For years, the ­U.S­. had become increasingly reliant on foreign ­manufacturers for chemicals and active pharmaceutical ingredients used in critical drugs like antibiotics, blood pressure pills, chemotherapy and cardiology drugs. 

“Prior to the pandemic, the international supply chain was resilient enough to mask these concerns,” ­Sardella says. “But sudden changes in the supply chain and ­increased demand led to drug shortages that ­continue.”

Sardella’s research revealed the risks to our ­public health system created by overreliance on foreign ­manufacturers — noting that no manufacturing source exists in the U.S. for more than 83% of the active ­ingredients in the top 100 generic medicines, which represent over 90% of all medicines consumed. 

The National Academy of Sciences cited Sardella’s research in its 2021 report to President Joe Biden, who made addressing this threat a key issue for his ­administration. Since then, the president has signed an executive order to launch the National Biotechnology and Biomanufacturing Initiative and pledged more than $2 billion for biotech and biomanufacturing efforts. 

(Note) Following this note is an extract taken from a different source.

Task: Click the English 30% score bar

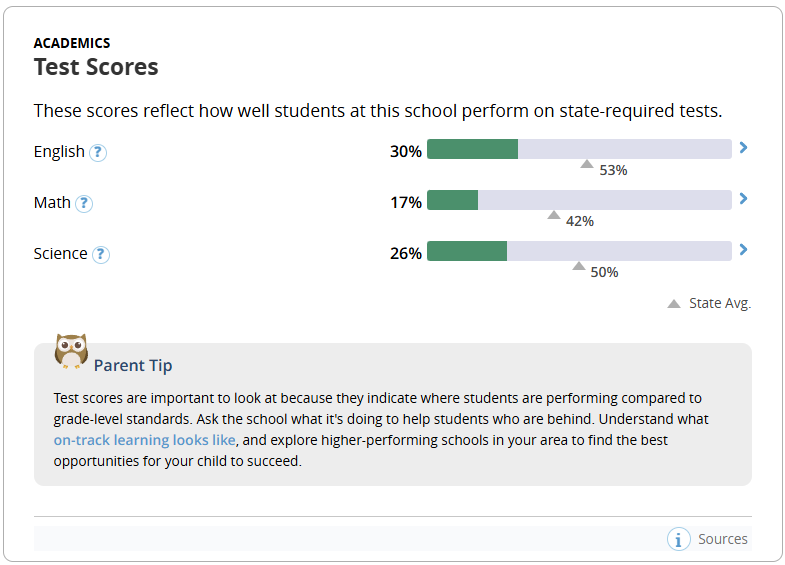Action: pos(579,149)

The assumption had been that insufficient U.S. manufacturing capacity due to offshoring was ­largely to blame. However, in 2022, Sardella reported in “U.S. Generic Pharmaceutical Manufacturer Available ­Capacity Research Survey” that the U.S. does, indeed, have the capacity to make the nation’s most essential and critical drugs — yet most of the capacity is sitting idle.

Last year, the generic pharmaceutical industry made headlines when it announced the closure of several U.S. manufacturing plants, citing lower offshore operating costs and labor rates, intense pricing pressure and dependence on offshore sources for raw materials. ­Sardella and his team surveyed 37 of these sites and found that they are producing at only half of their ­annual capacity. Operating at full capacity would generate nearly 30 billion additional doses of essential drugs.

Sardella presented these results to industry ­leaders, government officials and the media last October at the National Press Club in Washington, D.C. He also proposed three recommendations: 1) create a public-­private partnership model to reduce financial risk for U.S. manufacturers and make new technology ­available; 2) repurpose idle sites within 24–36 months; and 3) continue current federal funding efforts to ensure the economic sustainability of U.S. drug manufacturing.

One of the most significant and immediate ­developments to come out of the presentation is a new agreement to produce the chemotherapy drug lomustine — used to treat brain ­tumors, Hodgkin’s disease and other kinds of cancer — in the U.S. The agreement was made possible in part by API Innovation Center @ Cortex, a nonprofit ­Sardella ­founded in 2021 to coordinate efforts among ­manufacturers, technology innovators and government to produce drugs in the U.S. at lower costs. 

“It’s enormous news for patients and their families,” Sardella says. “Lomustine will be manufactured for the Glioblastoma Foundation, which will provide it for ­patient care and clinical trials.” 

Sardella says this is just one example of positive change ahead: “By first leveraging existing manufacturers and, down the line, investing in additional ­facilities, the U.S. is on the right path to solidify and ensure the security of our drug supply chain.”